Другими рекомендуемыми препаратами из группы триптанов являются наратриптан и ризатриптан, применение которых во время всего гестационного периода также показало отсутствие существенных побочных явлений и сопоставимую с аналогичной в популяции частоту врожденной патологии, однако они изучены меньше [24, 33, 57, 59].
Метоклопрамид рассматривается как эффективный препарат для купирования легких приступов мигрени, лечения тошноты и предотвращения рвоты в этот период и усиления действия совместно принимаемых с ним лекарственных средств за счет уменьшения атонии желудка во время болевой атаки [16, 24, 31, 35, 50].
Прохлорперазин и хлорпромазин являются рекомендованными препаратами для купирования приступа боли и сопутствующей тошноты и рвоты [4, 24, 35, 49] и не вызывают значимых побочных эффектов [31]. При тяжелых, трудно купируемых приступах рассматриваются комбинация прохлорперазина, используемого внутривенно или ректально, и преднизолона [16, 50], а также внутривенные инфузии раствора сульфата магния [31].
Показаниями для превентивной терапии во время беременности являются приступы частые (2 раза в 1 нед и более), интенсивные, длительные; тяжелые приступы с риском дегидратации; неэффективность, побочные эффекты или противопоказания для средств купирования; злоупотребление средствами для купирования приступов; выраженная дезадаптация [5, 16, 35, 47, 49, 60].
Пропранолол является одним из эффективных и безопасных средств для превентивной терапии во время беременности (табл. 5) [4, 31], однако его употребление необходимо прекратить за 1—2 нед до родоразрешения [4]. Прием небольших доз препарата предпочтителен при наличии текущей артериальной гипертензии [49].
Следует отметить, что из группы ß-блокаторов атенолол является препаратом с доказанным потенциальным риском для плода при использовании во время беременности, в связи с чем в этот период не применяется [4].
Некоторые исследователи относят флуоксетин к достаточно безопасной категории «В», в том числе в связи с тем, что его использование на протяжении всей беременности не оказывает тератогенного влияния [5], тогда как прием амитриптилина в минимальных дозах допустим только в I и II триместрах [31]. Применение этих антидепрессантов предпочтительно при наличии у больных с мигренью депрессии [49].
Сульфат магния (или магнезия) рекомендован FDA в качестве профилактического средства при лечении мигрени у беременных [5]. Рибофлавин, или витамин В
Таким образом, лечение мигрени во время беременности — непростая задача, обусловленная в том числе проблемой выбора безопасной терапии при ведении этой категории пациентов.

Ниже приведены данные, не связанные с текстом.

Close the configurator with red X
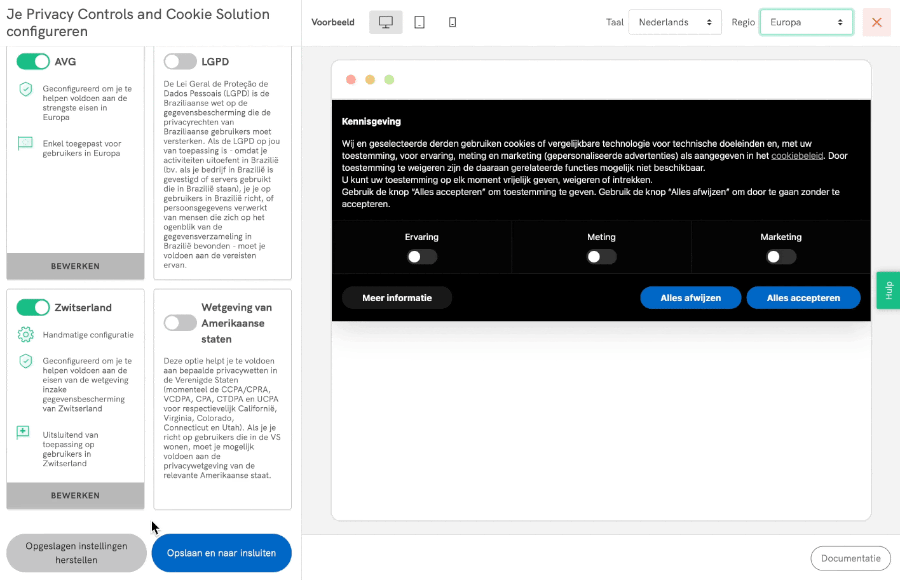tap(876, 22)
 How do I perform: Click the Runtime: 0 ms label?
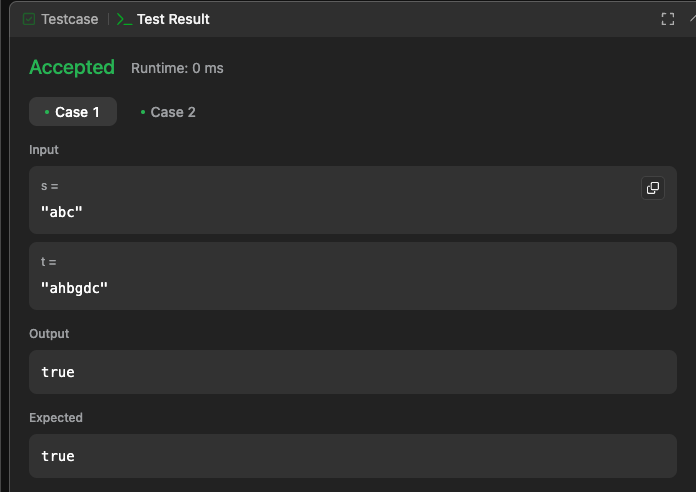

Важными моментами являются постановка диагноза мигрени и ее обязательное дальнейшее лечение. Среди приоритетных направлений терапии во время беременности — поведенческие и нефармакологические методы, а также использование лекарственных средств с наиболее приемлемым профилем безопасности, принимаемых непродолжительное время в минимально эффективных дозах с учетом потенциальных пользы и риска.